— START OF EXCERPT PROVIDED —

ARTICLE
4 December 2024

Cashing Out On Your Vietnamese Investments: Key Insights For Investors

In recent years, Vietnam has become an increasingly popular choice for foreign investors. It was recently reported that mergers and acquisitions involving targets...
Vietnam Government, Public Sector

1. Introduction

In recent years, Vietnam has become an increasingly popular choice for foreign investors. It was recently reported that mergers and acquisitions involving targets based in Vietnam over the first seven months of this year has doubled from the same period the year before.1

Our legal team regularly acts for foreign investors intending to operate or invest in operating businesses in Vietnam. One of the most common questions we are asked to advise on is how to repatriate profits out of Vietnam, having regard to local regulatory restrictions. This article seeks to summarise the key takeaways on this pertinent subject matter.

2. Investing in a Vietnamese company

Foreign investors will usually consider either of the following ways of investing into Vietnamese businesses:

  1. by way of acquiring the ownership interest of a Vietnamese operating company which runs the target business; or
  2. by way of joint venture with a Vietnamese partner who will provide on-the-ground expertise and guidance (whether by way of liaising with local regulatory authorities for the purposes of obtaining business licences or regulatory clearance for the foreign investment, or day-to-day operations of the local business). In this situation, the joint venture company may be incorporated offshore or in Vietnam.

For the purposes of this article, we assume that the foreign investor is intending to acquire more than 50% of the onshore Vietnamese operating company.

— END OF EXCERPT PROVIDED —
— START OF DATA LINES —

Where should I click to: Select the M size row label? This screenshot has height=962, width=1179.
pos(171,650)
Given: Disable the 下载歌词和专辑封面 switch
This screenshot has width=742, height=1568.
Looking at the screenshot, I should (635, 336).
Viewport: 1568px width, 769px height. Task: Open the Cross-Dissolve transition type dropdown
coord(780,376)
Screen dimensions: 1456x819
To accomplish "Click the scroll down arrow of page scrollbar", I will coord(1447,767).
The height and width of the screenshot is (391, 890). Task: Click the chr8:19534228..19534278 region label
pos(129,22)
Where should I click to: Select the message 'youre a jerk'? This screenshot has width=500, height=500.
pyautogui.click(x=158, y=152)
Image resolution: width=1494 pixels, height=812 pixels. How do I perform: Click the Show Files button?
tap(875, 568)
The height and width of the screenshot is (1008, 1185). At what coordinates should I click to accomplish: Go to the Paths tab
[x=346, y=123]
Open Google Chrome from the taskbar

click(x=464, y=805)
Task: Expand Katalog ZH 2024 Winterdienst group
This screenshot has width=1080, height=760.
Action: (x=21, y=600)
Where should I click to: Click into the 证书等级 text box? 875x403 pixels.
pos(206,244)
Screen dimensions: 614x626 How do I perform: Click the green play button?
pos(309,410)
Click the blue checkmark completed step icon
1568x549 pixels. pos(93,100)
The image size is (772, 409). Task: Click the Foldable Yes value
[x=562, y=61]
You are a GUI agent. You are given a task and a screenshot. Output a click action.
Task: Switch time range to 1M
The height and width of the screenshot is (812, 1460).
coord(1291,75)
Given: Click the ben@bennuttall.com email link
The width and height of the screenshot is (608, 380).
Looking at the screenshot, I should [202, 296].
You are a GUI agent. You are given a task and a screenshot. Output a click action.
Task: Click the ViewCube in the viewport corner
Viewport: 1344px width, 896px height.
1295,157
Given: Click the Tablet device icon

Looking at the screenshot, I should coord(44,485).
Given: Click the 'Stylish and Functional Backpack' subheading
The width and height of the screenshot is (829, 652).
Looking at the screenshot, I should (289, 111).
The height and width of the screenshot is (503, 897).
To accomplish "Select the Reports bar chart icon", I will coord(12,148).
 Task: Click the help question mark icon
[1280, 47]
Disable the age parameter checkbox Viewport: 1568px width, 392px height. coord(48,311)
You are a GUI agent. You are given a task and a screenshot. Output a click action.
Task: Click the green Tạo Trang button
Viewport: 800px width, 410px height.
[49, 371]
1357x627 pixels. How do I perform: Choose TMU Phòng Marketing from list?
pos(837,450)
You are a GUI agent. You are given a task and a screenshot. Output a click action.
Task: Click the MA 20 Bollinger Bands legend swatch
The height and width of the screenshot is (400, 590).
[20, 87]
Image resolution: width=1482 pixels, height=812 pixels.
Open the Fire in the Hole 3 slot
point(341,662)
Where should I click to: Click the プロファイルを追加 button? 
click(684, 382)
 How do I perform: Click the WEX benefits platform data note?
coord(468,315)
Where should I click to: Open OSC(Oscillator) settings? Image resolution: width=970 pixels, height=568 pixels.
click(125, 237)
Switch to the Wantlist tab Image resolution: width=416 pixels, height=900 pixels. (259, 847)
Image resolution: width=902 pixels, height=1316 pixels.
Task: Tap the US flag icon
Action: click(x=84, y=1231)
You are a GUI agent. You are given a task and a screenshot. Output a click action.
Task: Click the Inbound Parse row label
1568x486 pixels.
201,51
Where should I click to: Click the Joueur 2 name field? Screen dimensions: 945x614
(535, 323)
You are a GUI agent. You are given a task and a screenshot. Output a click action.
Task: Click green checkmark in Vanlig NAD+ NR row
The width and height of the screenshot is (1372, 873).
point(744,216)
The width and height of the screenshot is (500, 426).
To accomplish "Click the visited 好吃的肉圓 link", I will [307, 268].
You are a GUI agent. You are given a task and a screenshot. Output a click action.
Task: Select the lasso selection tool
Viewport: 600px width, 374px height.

— END OF DATA LINES —

## THE EXERCISE
Please state what the article on Vietnamese investments reports about mergers and acquisitions involving Vietnam-based targets over the first seven months of the year. The items are separate material, unrelated to the article on Vietnamese investments.

## EXERCISE OUTPUT
They doubled compared with the same period the year before.